Consignes de l'exercice: Reproduisez fidèlement le passage de l'extrait sur l'intérêt de l'argent, tout ce qui va de « Quand quelqu’un prête » jusqu'à « capital qu’il aliène. ».
═════ Extrait choisi ═════
Observations sur l’intérêt de l’argent

La question du taux de l’intérêt a longtemps agité les économistes. Avant Turgot (Mémoire sur les prêts d’argent, 1769), seul Vincent de Gournay semble avoir soutenu la thèse de la liberté absolue de l’intérêt de l’argent. Pour Quesnay et les Physiocrates, la libre concurrence est à proscrire dans ce domaine, et l’intérêt de l’argent ne doit pas dépasser la rentabilité des terres.


« OBSERVATIONS SUR L’INTÉRÊT DE L’ARGENT »

JOURNAL DE L’AGRICULTURE, DU COMMERCE ET DES FINANCES. Janvier 1766.

Par M. Nisaque (François Quesnay)

 

Le fur[1] ou l’intérêt exigé pour le prêt de l’argent, est fondé de droit sur le rapport de conformité qu’il a avec le revenu des biens-fonds et avec le gain que procure le commerce de revendeur. Avec de l’argent, on acquiert la propriété et le revenu d’un bien-fonds ; la propriété d’un bien tient lieu du capital de l’argent payé pour l’acquisition de ce bien qui, en outre, rapporte annuellement un revenu. Ainsi par cet exemple de l’argent on acquiert un revenu annuel avec la conservation du capital. Donc avec de l’argent on peut, dans l’ordre de la justice la plus exacte, acquérir un revenu annuel avec la conservation du capital de l’argent qui procure le revenu. Nous disons dans l’ordre de la justice la plus exacte, puisque c’est le bien acquis avec de l’argent qui produit ce revenu sans rien retrancher de ce qui appartient à autrui.

Quand quelqu’un prête de l’argent, il aliène donc une richesse qui de droit peut lui rapporter un revenu avec la conservation du capital qu’il aliène.
═════ Données fournies ═════
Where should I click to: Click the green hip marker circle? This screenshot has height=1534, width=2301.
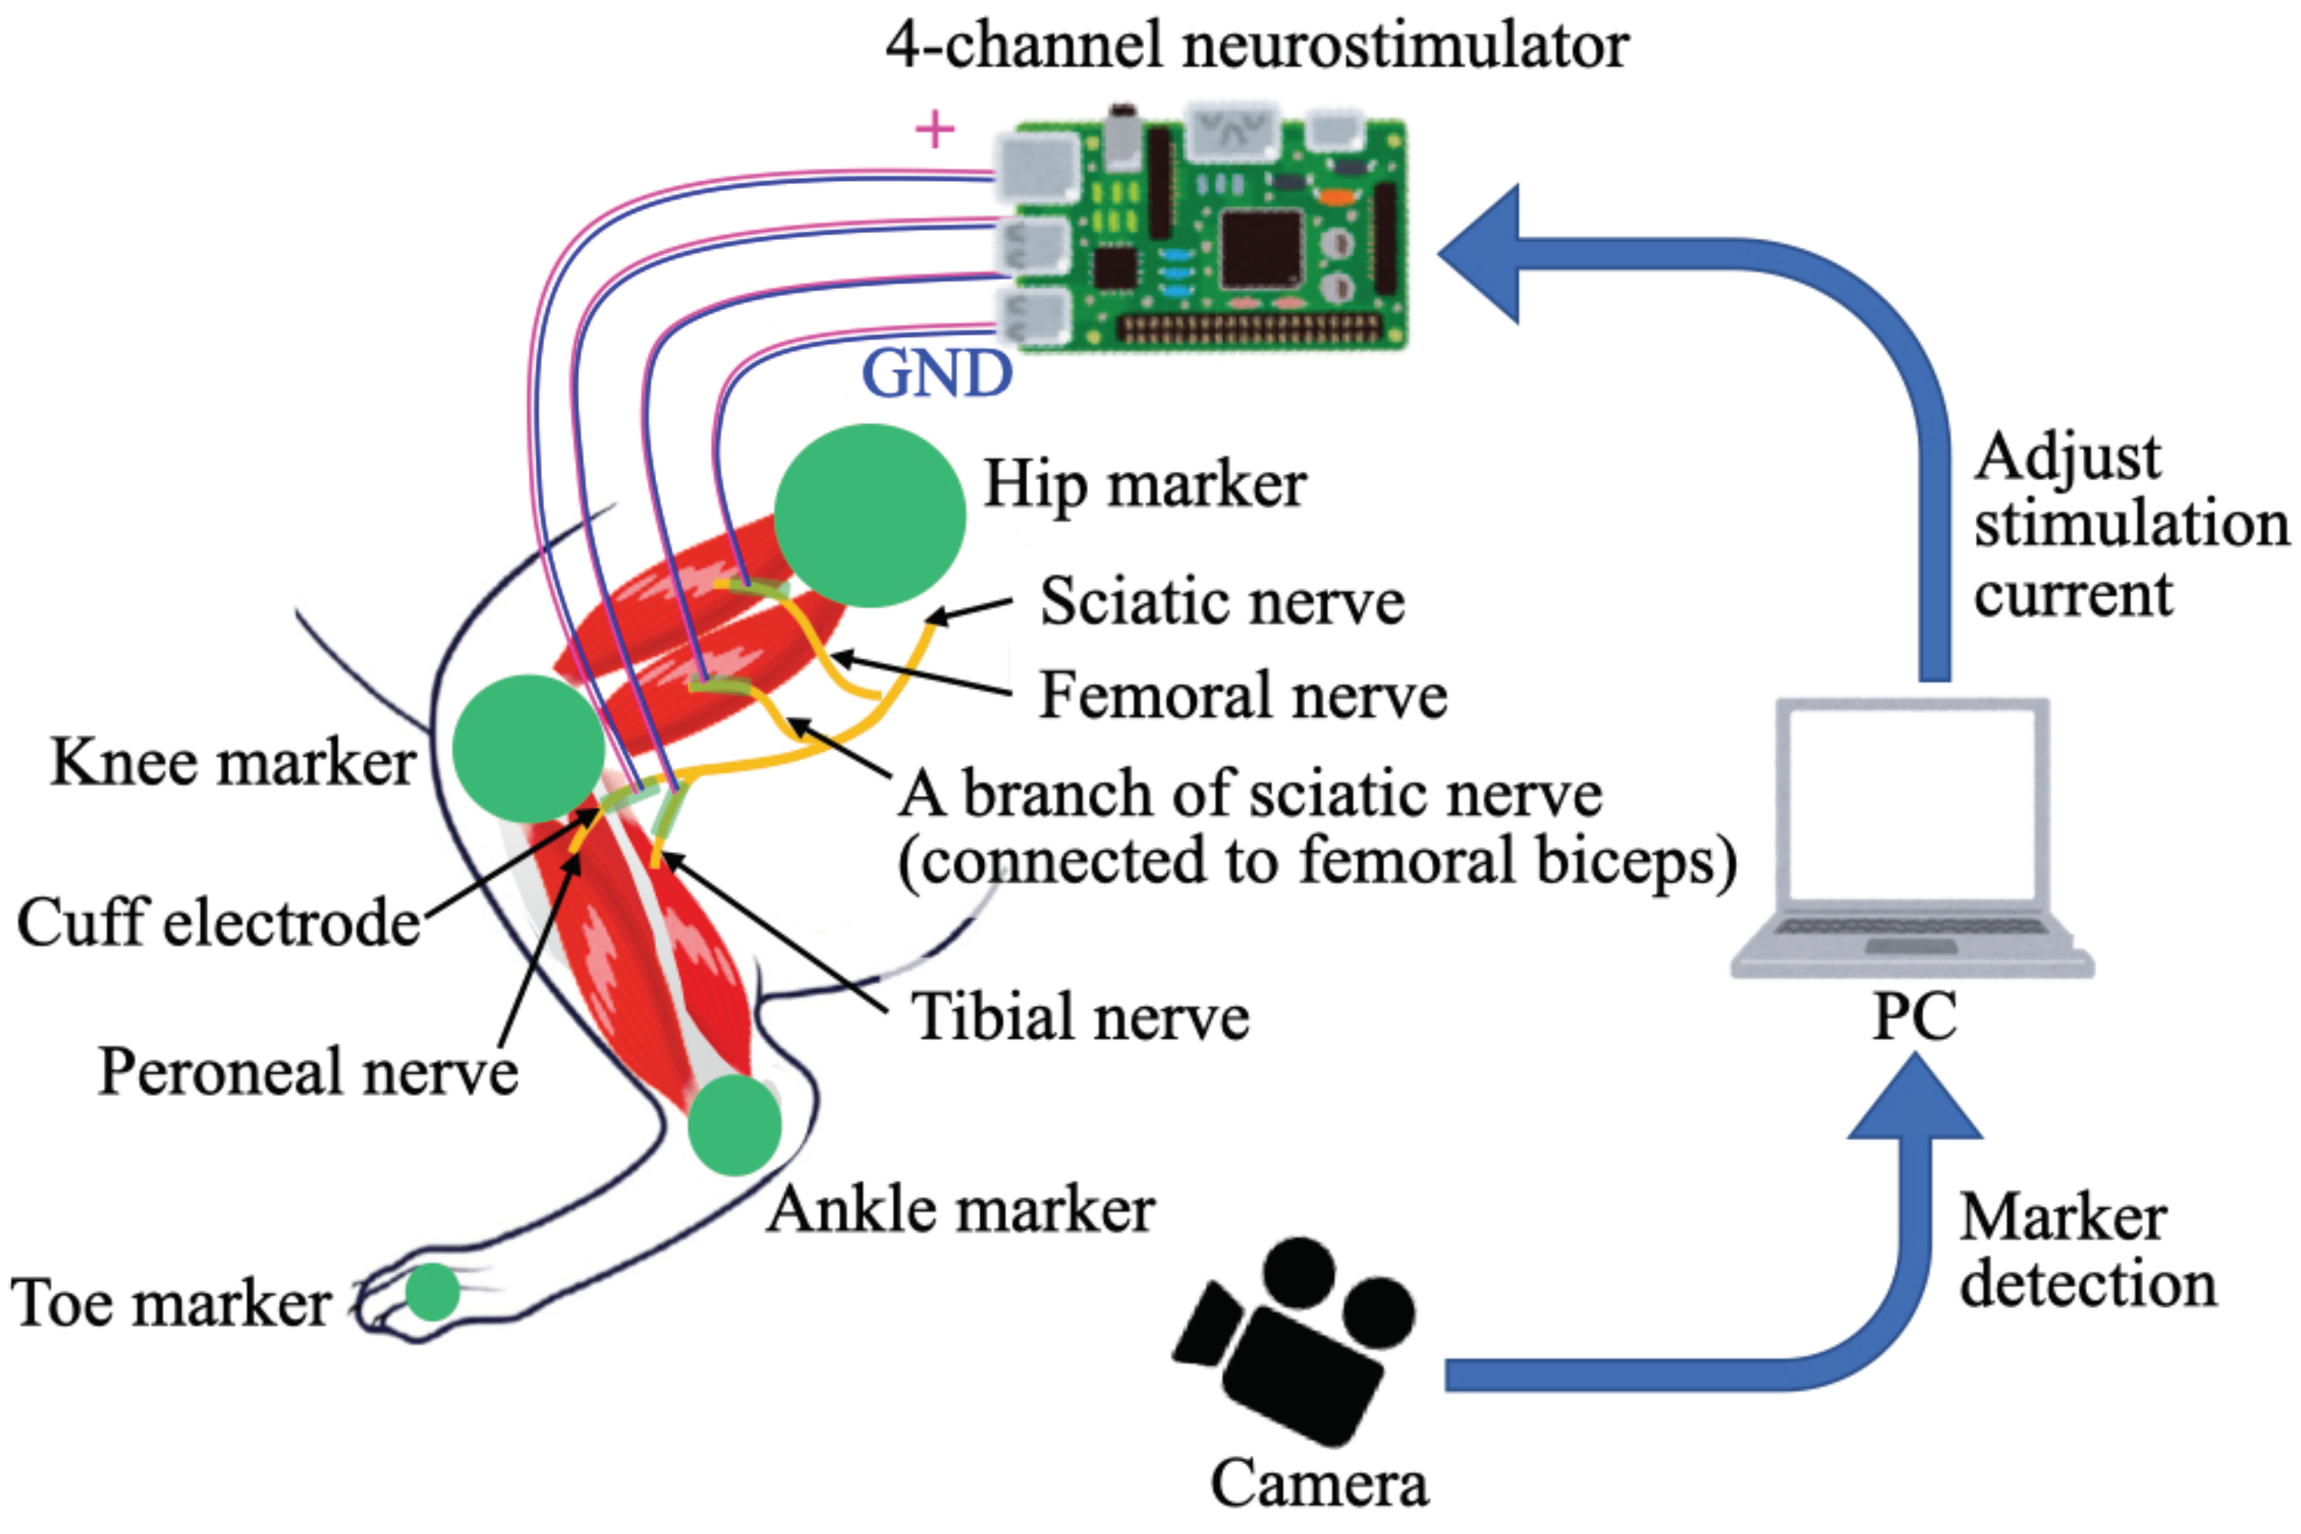pos(869,516)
═════
Réponse attendue:
Quand quelqu’un prête de l’argent, il aliène donc une richesse qui de droit peut lui rapporter un revenu avec la conservation du capital qu’il aliène.